Anaesthesia
Johan Ræder, Chief consultant and Professor, Dept of Anaesthesiology, Oslo University Hospital.
Statement on the PainMonitor© and professor Hanne Storm MD.PhD the CEO and founder of Med-Storm Innovation AS:
“I have known and collaborated with Hanne Storm for the last 17-18 years. We have mutual responsibility of five Medline registered original research papers and one PhD student.
Hanne Storm is an exceptionally innovative, efficient and hard working researcher; she has done her research in parallel with tutor work for medical students and successful development of business and certification work on her own patency on the stress measure device, Pain Monitor.
She has been the main supervisor for one PhD candidate and has numerous collaboration projects with leading scientists in Norway and internationally.
She has exceptional qualities in hypotheses generation, in getting collaboration from other research groups, and in making complex and tough projects into realities.
She is also a very pleasant person to collaborate with; always friendly, open-minded and listening but still consistent in getting results and conclusions from whatever she is into.
The PainMonitor is a unique and very promising tool for evaluation and objective (quantitative) measurement of nociceptive stimulation, which is reported as pain in the awake patient. As pain is a subjective experience based on nociceptive input in combination with psychological mechanisms, it is very hard to measure directly, but a lot of surrogate tools have been developed, such as EEG devices, pupillometry, pletysmograhy, etc.

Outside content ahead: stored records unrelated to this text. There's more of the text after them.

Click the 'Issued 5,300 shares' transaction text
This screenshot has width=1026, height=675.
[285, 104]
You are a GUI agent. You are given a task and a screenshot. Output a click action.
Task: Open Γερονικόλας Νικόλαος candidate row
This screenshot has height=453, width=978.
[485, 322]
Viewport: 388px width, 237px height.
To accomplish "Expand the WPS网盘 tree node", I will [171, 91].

The unique feature of the PainMonitor is the sophisticated calculation of sweat bursts, which correlates very well with nociception and pain in many patient models tested: general anaesthesia, pediatric/neonatal care, post-operative pain, intensive care, pain during sedation, etc.

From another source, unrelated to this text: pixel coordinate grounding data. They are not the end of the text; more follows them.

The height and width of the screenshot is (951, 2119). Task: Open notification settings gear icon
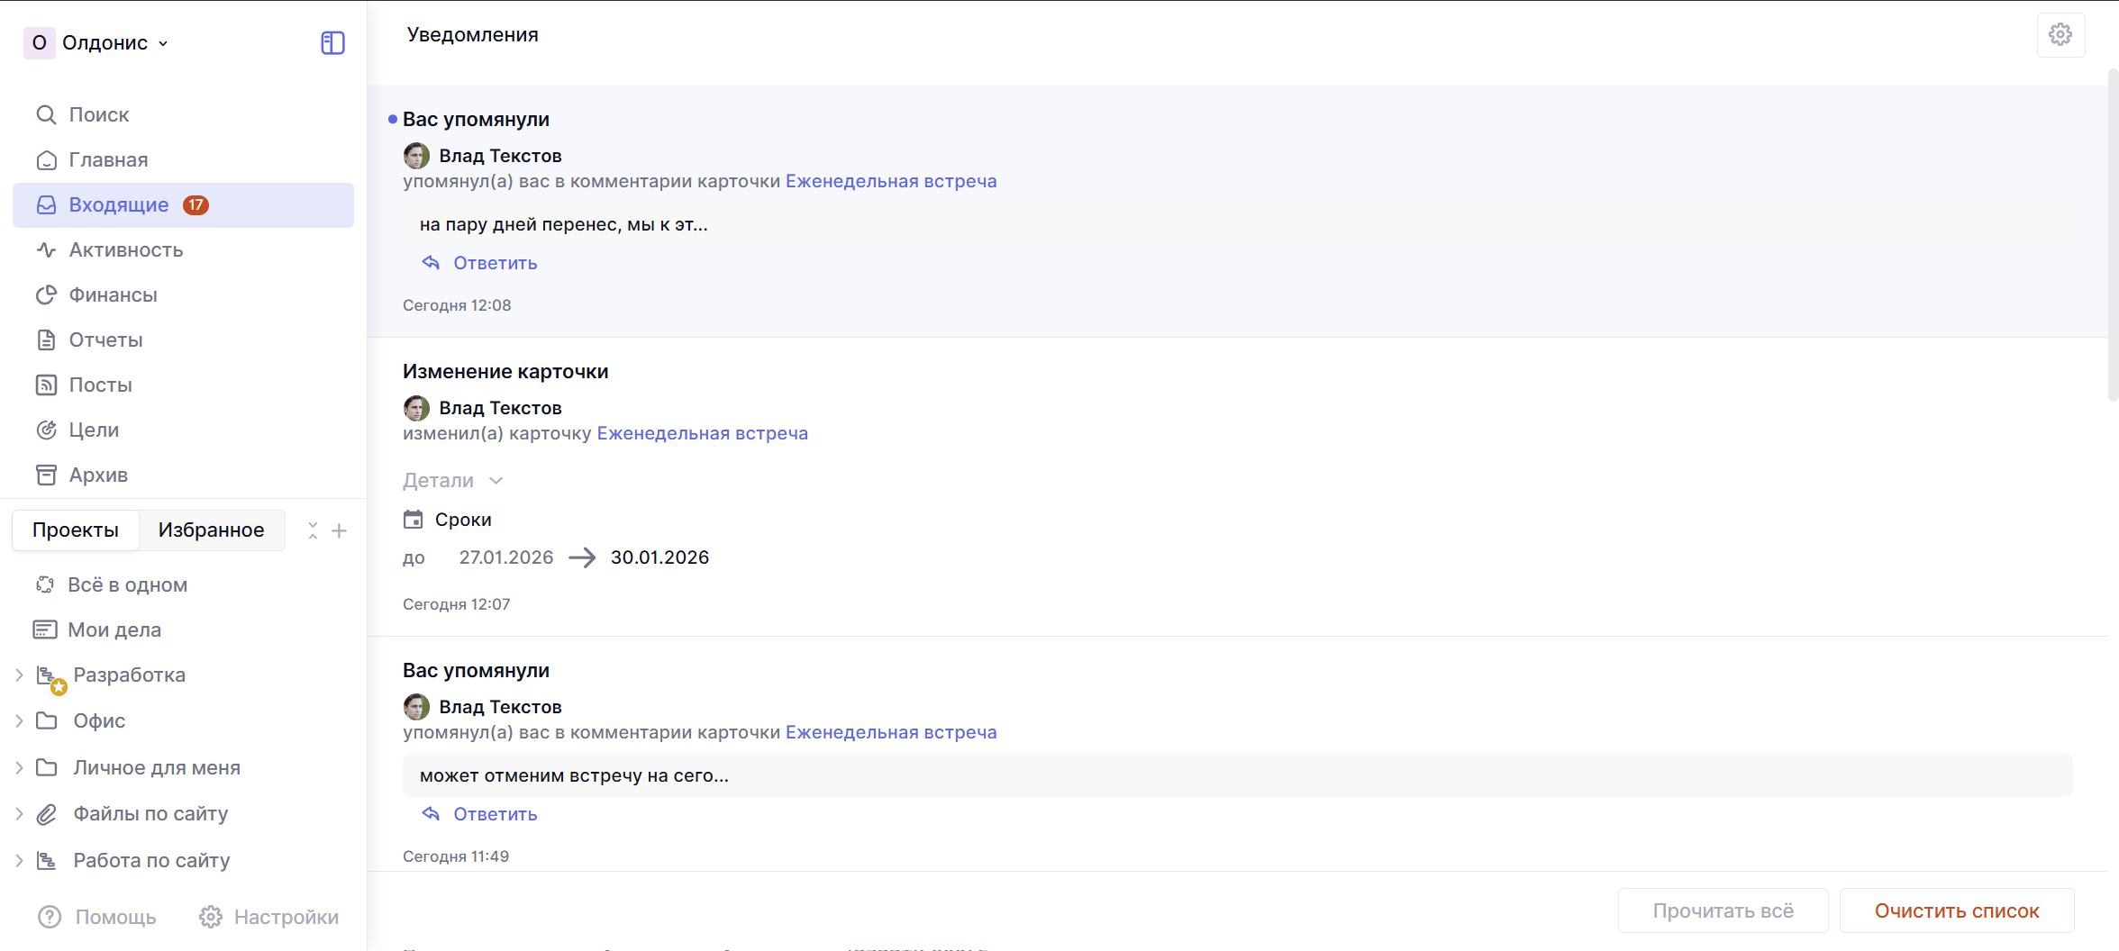pyautogui.click(x=2060, y=35)
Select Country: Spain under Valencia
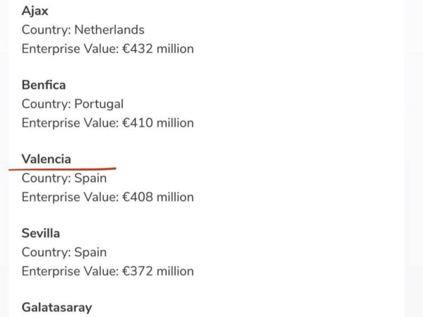The height and width of the screenshot is (317, 423). coord(64,179)

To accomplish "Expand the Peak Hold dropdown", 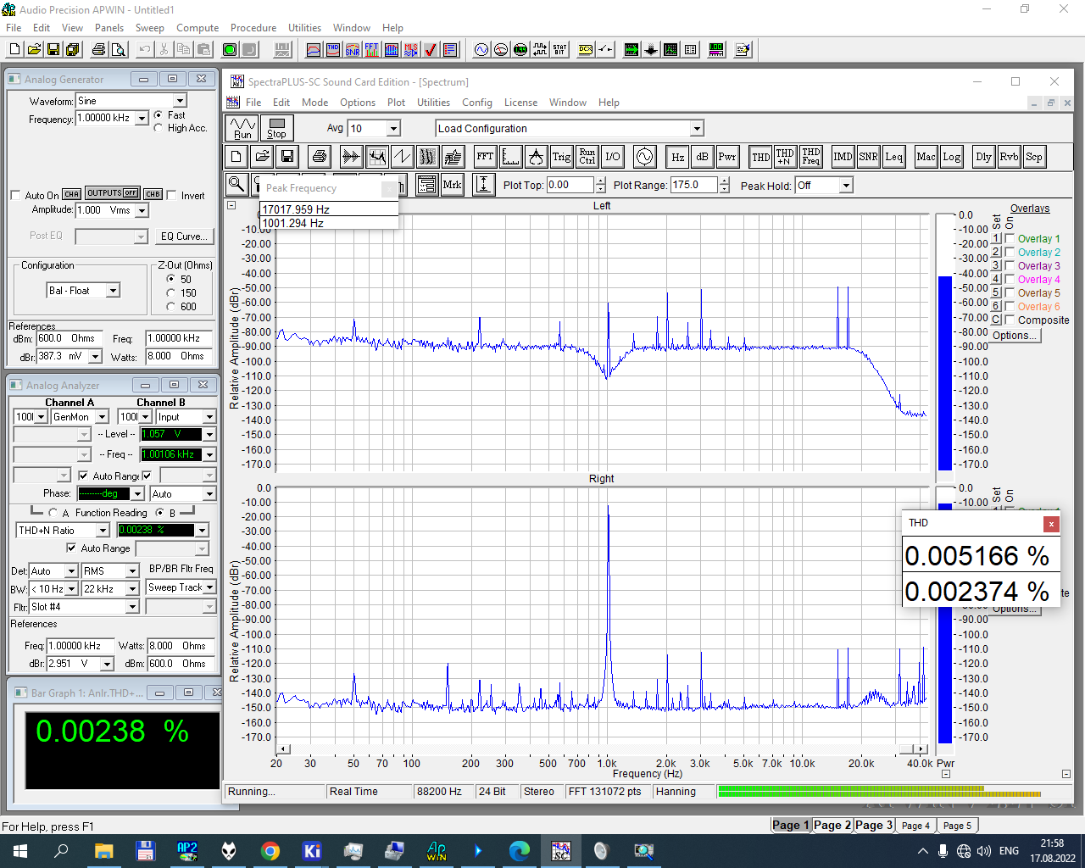I will click(845, 186).
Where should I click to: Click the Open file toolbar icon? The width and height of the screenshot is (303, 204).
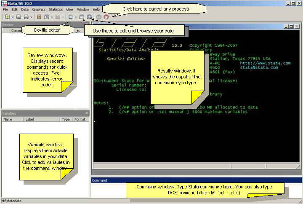(7, 17)
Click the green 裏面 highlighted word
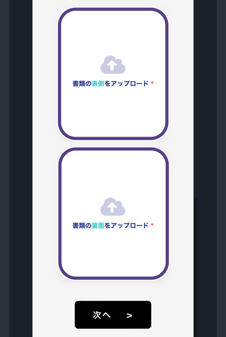The width and height of the screenshot is (226, 337). point(98,225)
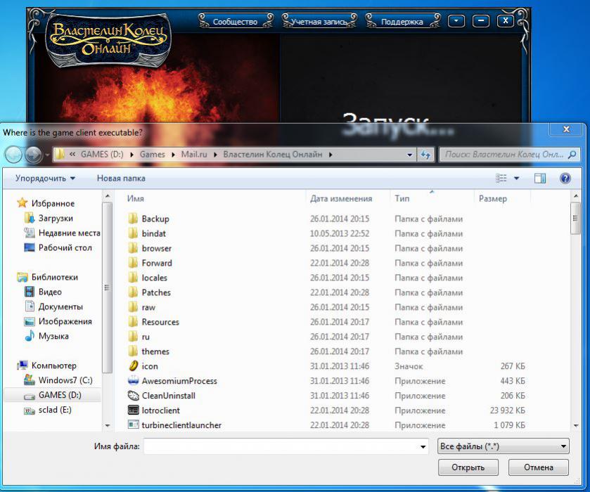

Compared to other devices the response is very rapid, non-influenced by use of most drugs, cheap, non-invasive and now commercially available.
Still, there is a huge potential in developing this simple and objective tool into something that could be a routine part of monitoring all patients during surgery or intensive care.
As more than 1 out of 7-8 persons in the Western world is subjected to this kind of care during an average year, there is a great commercial potential for the PainMonitor in such a context.”